Today begins my Daily What, which is where I write for ten minutes and post it. It might be thoughtful, it might be literary, it might be my kid just peed the bed and I feel overly responsible. (that last thing is true, but I’m working on letting it go).
Here’s what: I am running a race on Saturday morning: the Cape Cod Half Marathon. I had specific plans for this race. Run for “fun!” Run leisurely and socially and take pictures! It’s Falmouth, it’s peak foliage and I will be running with like a hundred-ish lovely women from the Another Mother Runner clan.
So that’s what I thought I would do - embrace the perfect occasion for a truly fun race. Don’t take it too seriously. As my coach said last night, “all anyone needs you to do is show up and not be an asshole.” Boy, do I love a low bar!!
But then the Reebok 10K happened a few weeks ago: the 10K of care deeply about the performance, care not at all about the finish time.
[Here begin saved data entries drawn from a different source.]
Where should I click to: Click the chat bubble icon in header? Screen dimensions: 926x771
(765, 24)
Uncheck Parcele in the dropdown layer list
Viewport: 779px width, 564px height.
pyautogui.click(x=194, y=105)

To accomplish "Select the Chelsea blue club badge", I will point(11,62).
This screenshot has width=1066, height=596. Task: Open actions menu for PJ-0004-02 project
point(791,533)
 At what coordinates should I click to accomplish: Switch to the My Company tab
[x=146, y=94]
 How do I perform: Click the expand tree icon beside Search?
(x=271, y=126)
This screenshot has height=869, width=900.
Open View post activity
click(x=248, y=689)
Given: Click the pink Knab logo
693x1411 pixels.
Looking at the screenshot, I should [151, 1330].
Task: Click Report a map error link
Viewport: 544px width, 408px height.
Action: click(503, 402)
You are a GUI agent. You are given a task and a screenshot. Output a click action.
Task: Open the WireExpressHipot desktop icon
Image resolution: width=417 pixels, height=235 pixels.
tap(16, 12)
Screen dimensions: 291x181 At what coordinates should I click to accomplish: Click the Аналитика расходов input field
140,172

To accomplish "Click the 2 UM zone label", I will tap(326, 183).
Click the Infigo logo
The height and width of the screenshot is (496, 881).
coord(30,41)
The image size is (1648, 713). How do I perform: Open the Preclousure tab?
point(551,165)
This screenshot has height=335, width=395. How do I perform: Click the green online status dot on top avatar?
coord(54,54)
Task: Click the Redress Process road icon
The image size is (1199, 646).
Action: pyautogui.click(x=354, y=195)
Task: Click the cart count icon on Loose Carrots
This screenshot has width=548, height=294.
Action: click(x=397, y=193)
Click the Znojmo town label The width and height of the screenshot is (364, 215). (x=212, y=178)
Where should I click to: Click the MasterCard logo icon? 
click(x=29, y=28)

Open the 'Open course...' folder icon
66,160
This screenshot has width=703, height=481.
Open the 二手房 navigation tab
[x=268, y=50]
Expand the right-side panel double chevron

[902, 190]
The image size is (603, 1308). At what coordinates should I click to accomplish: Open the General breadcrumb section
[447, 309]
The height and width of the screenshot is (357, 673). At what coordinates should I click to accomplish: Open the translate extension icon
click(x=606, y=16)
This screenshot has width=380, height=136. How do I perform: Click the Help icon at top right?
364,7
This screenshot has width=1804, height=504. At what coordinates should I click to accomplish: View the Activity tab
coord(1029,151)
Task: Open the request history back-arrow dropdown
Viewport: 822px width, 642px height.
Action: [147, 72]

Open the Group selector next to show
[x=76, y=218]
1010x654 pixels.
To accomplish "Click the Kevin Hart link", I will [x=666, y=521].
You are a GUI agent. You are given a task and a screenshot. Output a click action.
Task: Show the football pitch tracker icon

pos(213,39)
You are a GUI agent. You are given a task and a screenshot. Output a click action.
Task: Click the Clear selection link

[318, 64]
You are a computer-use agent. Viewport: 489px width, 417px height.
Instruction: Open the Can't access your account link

I showed up to that start line with that attitude, with no heart rate monitor, and a watch displaying only altitude (for a flat race at sea level) and I got a better performance out of myself than I could have dared to imagine.
Can I do it again? Who knows. It might be a shitty day for all kinds of reasons, and if it is, I don’t have to do anything I don’t want to. What I do know is that I spent four hours cooking yesterday, carefully preparing race week meals and putting them in jars and containers. Meal prepping on that level is my way of setting an intention, and I often don’t even become cognizant of that intention until I’m elbow-deep in a sinkful of dirty dishes and setting the Instant Pot to go for the third time. This week’s intention is to give myself what I need to show up to the start line happy, well fed, rested (that helps with the ‘not being an asshole’ part), and knowing that I did all the things I was willing to do to make it a great day.
Let’s see what happens.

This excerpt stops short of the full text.